- **Task prompt**: Copy every line of the records below that contains the string "screenshot", matching its case exactly.
>> BEGIN Stored rows
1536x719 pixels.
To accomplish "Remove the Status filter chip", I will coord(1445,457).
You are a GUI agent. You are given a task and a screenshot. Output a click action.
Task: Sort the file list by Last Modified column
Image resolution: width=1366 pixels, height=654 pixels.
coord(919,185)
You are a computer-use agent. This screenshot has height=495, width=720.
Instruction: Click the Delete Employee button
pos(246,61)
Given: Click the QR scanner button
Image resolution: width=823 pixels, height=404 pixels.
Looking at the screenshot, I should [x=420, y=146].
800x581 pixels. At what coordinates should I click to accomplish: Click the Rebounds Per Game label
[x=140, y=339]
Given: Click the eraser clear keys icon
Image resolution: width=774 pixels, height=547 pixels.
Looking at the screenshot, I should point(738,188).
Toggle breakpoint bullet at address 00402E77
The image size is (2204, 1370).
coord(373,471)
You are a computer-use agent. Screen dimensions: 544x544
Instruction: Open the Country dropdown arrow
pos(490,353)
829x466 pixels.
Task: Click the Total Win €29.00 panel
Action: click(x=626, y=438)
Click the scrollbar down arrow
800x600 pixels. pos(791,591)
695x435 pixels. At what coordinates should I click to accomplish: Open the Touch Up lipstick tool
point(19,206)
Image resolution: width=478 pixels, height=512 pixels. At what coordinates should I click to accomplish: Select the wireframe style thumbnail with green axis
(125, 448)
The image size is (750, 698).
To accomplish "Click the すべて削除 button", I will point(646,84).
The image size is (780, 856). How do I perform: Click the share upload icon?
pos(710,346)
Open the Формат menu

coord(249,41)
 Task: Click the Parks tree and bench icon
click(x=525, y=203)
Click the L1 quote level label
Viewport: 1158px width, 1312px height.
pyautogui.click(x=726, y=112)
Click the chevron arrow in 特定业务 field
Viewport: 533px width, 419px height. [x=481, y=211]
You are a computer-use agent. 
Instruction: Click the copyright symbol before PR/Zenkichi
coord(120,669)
>> END Stored rows
- **Reply to the exercise**:
You are a GUI agent. You are given a task and a screenshot. Output a click action.
You are a computer-use agent. This screenshot has height=495, width=720.
Looking at the screenshot, I should [x=420, y=146].
Looking at the screenshot, I should point(738,188).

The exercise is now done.